* WHAT TO DO *
Please repeat, exactly as written, every line from the one containing "This screenshot has width=547, height=307." through the last line of the records, both included, and leave out any pictures.

Stored data:
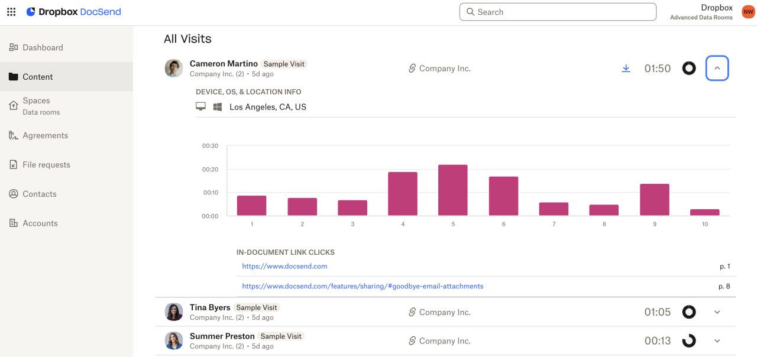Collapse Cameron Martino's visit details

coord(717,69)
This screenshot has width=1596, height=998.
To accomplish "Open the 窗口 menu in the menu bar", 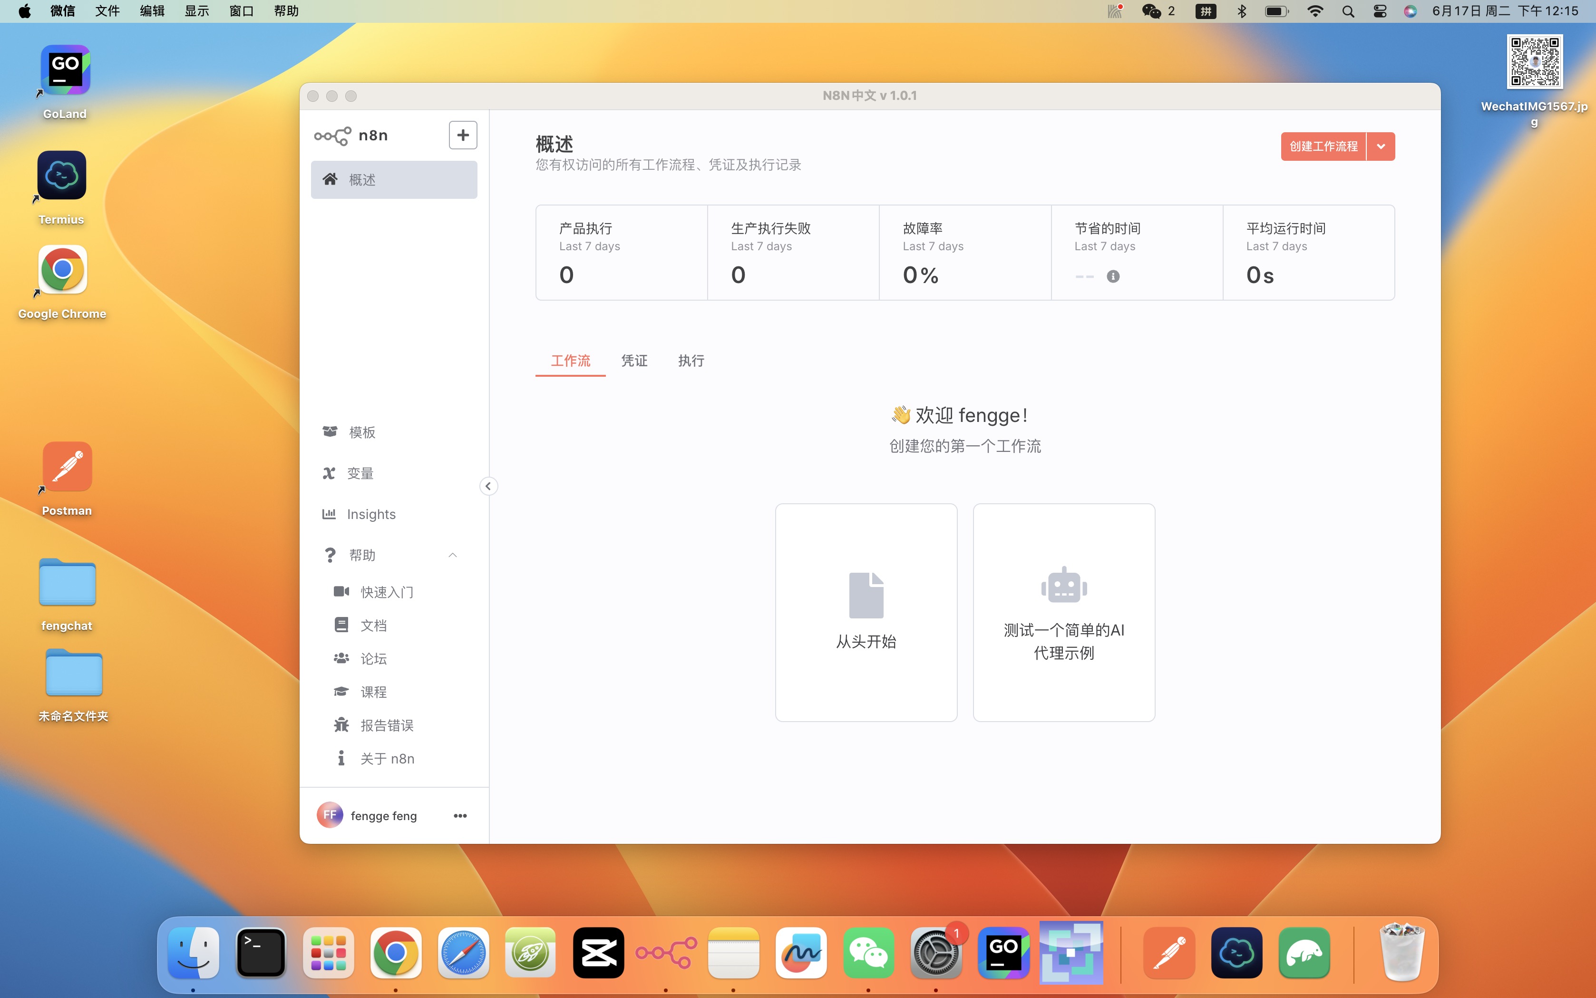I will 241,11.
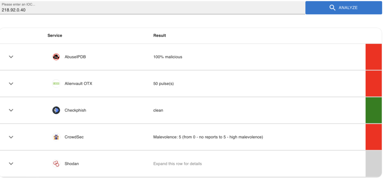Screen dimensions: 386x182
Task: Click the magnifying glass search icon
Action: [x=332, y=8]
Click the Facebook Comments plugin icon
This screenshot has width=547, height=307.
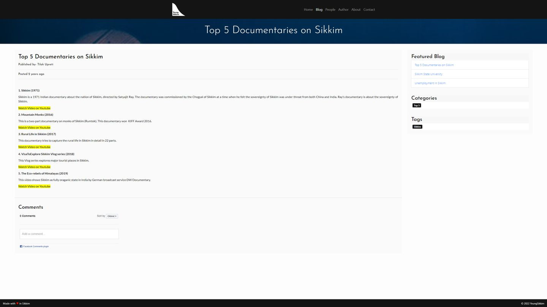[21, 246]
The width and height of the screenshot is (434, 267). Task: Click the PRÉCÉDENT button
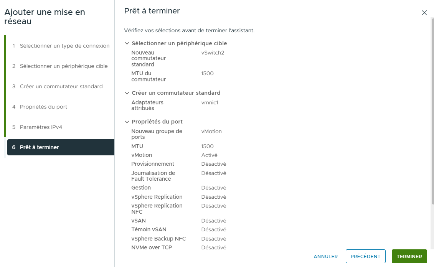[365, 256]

* RESULT *
This screenshot has width=547, height=307.
[21, 246]
The width and height of the screenshot is (434, 267). Task: Click the PRÉCÉDENT button
[365, 256]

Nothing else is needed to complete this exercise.